Rewrite these records, switching every "computer-use agent" to "screen assistant" and leaving everything else unchanged.

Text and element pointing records
╔══
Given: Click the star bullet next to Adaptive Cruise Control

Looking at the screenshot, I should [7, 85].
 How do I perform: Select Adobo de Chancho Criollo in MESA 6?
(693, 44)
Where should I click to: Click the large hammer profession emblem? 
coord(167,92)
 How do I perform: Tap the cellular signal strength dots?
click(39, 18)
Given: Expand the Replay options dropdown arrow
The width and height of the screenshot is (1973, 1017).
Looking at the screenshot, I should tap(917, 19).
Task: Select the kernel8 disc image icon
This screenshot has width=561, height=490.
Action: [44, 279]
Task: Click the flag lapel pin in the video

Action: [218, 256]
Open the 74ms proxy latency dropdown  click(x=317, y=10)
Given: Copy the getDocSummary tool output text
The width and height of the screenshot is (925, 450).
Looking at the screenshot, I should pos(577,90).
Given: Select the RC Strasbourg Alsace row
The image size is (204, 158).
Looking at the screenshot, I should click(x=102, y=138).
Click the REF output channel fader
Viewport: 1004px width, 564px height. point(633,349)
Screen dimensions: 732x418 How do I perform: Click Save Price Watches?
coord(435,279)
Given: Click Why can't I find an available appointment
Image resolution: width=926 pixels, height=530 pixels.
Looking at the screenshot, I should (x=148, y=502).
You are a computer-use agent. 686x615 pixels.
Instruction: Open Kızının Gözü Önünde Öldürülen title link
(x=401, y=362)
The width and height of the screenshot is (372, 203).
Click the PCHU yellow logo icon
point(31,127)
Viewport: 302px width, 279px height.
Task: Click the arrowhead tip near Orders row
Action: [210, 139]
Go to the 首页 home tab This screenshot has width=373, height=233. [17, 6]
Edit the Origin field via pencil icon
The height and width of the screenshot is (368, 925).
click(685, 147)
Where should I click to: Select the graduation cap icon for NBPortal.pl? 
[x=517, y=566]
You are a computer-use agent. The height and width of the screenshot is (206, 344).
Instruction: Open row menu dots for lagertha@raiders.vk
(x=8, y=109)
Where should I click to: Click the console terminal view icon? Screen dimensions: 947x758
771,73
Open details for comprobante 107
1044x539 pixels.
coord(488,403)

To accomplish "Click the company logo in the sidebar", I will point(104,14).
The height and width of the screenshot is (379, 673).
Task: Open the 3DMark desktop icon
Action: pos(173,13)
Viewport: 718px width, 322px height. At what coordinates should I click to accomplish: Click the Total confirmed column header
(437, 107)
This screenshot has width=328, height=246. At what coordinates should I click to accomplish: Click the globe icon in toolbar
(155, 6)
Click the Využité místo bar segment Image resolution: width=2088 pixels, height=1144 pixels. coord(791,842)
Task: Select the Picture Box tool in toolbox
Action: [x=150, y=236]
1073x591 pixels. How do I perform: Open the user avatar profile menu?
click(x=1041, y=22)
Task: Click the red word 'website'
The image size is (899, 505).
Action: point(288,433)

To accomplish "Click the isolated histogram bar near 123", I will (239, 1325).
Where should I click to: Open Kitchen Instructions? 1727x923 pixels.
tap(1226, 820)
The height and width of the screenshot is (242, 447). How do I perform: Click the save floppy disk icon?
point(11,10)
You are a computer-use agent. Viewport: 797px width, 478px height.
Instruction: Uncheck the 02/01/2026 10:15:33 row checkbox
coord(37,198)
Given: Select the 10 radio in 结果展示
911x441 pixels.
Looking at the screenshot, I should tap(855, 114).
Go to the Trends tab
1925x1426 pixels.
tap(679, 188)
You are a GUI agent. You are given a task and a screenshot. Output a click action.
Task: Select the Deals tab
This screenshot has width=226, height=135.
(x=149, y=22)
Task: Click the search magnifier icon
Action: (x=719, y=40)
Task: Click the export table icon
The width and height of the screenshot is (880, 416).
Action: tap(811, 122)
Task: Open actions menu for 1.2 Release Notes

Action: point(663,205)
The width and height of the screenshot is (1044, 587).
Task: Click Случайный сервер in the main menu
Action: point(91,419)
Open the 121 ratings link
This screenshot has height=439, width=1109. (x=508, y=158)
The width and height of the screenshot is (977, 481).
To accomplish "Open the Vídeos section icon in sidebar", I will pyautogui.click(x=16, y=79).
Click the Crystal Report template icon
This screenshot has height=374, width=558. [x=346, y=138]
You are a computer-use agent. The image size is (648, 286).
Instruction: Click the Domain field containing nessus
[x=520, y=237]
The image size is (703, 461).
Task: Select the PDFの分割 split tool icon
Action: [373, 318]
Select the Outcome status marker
╚══
## Task output
Given: Click the star bullet next to Adaptive Cruise Control

Looking at the screenshot, I should [7, 85].
 How do I perform: Select Adobo de Chancho Criollo in MESA 6?
(693, 44)
Where should I click to: Click the large hammer profession emblem? 
coord(167,92)
 How do I perform: Tap the cellular signal strength dots?
click(39, 18)
Given: Expand the Replay options dropdown arrow
The width and height of the screenshot is (1973, 1017).
Looking at the screenshot, I should tap(917, 19).
Task: Select the kernel8 disc image icon
This screenshot has width=561, height=490.
Action: [44, 279]
Task: Click the flag lapel pin in the video

Action: [218, 256]
Open the 74ms proxy latency dropdown  click(x=317, y=10)
Given: Copy the getDocSummary tool output text
The width and height of the screenshot is (925, 450).
Looking at the screenshot, I should pos(577,90).
Given: Select the RC Strasbourg Alsace row
The image size is (204, 158).
Looking at the screenshot, I should click(x=102, y=138).
Click the REF output channel fader
Viewport: 1004px width, 564px height. point(633,349)
Screen dimensions: 732x418 How do I perform: Click Save Price Watches?
coord(435,279)
Given: Click Why can't I find an available appointment
Image resolution: width=926 pixels, height=530 pixels.
Looking at the screenshot, I should (x=148, y=502).
You are a screen assistant. 686x615 pixels.
Instruction: Open Kızının Gözü Önünde Öldürülen title link
(x=401, y=362)
The width and height of the screenshot is (372, 203).
Click the PCHU yellow logo icon
point(31,127)
Viewport: 302px width, 279px height.
Task: Click the arrowhead tip near Orders row
Action: [210, 139]
Go to the 首页 home tab This screenshot has width=373, height=233. [17, 6]
Edit the Origin field via pencil icon
The height and width of the screenshot is (368, 925).
click(685, 147)
Where should I click to: Select the graduation cap icon for NBPortal.pl? 
[x=517, y=566]
You are a screen assistant. The height and width of the screenshot is (206, 344).
Instruction: Open row menu dots for lagertha@raiders.vk
(x=8, y=109)
Where should I click to: Click the console terminal view icon? Screen dimensions: 947x758
771,73
Open details for comprobante 107
1044x539 pixels.
coord(488,403)

To accomplish "Click the company logo in the sidebar", I will point(104,14).
The height and width of the screenshot is (379, 673).
Task: Open the 3DMark desktop icon
Action: pos(173,13)
Viewport: 718px width, 322px height. At what coordinates should I click to accomplish: Click the Total confirmed column header
(437, 107)
This screenshot has width=328, height=246. At what coordinates should I click to accomplish: Click the globe icon in toolbar
(155, 6)
Click the Využité místo bar segment Image resolution: width=2088 pixels, height=1144 pixels. coord(791,842)
Task: Select the Picture Box tool in toolbox
Action: [x=150, y=236]
1073x591 pixels. How do I perform: Open the user avatar profile menu?
click(x=1041, y=22)
Task: Click the red word 'website'
The image size is (899, 505).
Action: point(288,433)

To accomplish "Click the isolated histogram bar near 123", I will (239, 1325).
Where should I click to: Open Kitchen Instructions? 1727x923 pixels.
tap(1226, 820)
The height and width of the screenshot is (242, 447). How do I perform: Click the save floppy disk icon?
point(11,10)
You are a screen assistant. Viewport: 797px width, 478px height.
Instruction: Uncheck the 02/01/2026 10:15:33 row checkbox
coord(37,198)
Given: Select the 10 radio in 结果展示
911x441 pixels.
Looking at the screenshot, I should tap(855, 114).
Go to the Trends tab
1925x1426 pixels.
tap(679, 188)
You are a GUI agent. You are given a task and a screenshot. Output a click action.
Task: Select the Deals tab
This screenshot has width=226, height=135.
(x=149, y=22)
Task: Click the search magnifier icon
Action: (x=719, y=40)
Task: Click the export table icon
The width and height of the screenshot is (880, 416).
Action: tap(811, 122)
Task: Open actions menu for 1.2 Release Notes

Action: point(663,205)
The width and height of the screenshot is (1044, 587).
Task: Click Случайный сервер in the main menu
Action: point(91,419)
Open the 121 ratings link
This screenshot has height=439, width=1109. (x=508, y=158)
The width and height of the screenshot is (977, 481).
To accomplish "Open the Vídeos section icon in sidebar", I will pyautogui.click(x=16, y=79).
Click the Crystal Report template icon
This screenshot has height=374, width=558. [x=346, y=138]
You are a screen assistant. The image size is (648, 286).
Instruction: Click the Domain field containing nessus
[x=520, y=237]
The image size is (703, 461).
Task: Select the PDFの分割 split tool icon
Action: [373, 318]
Select the Outcome status marker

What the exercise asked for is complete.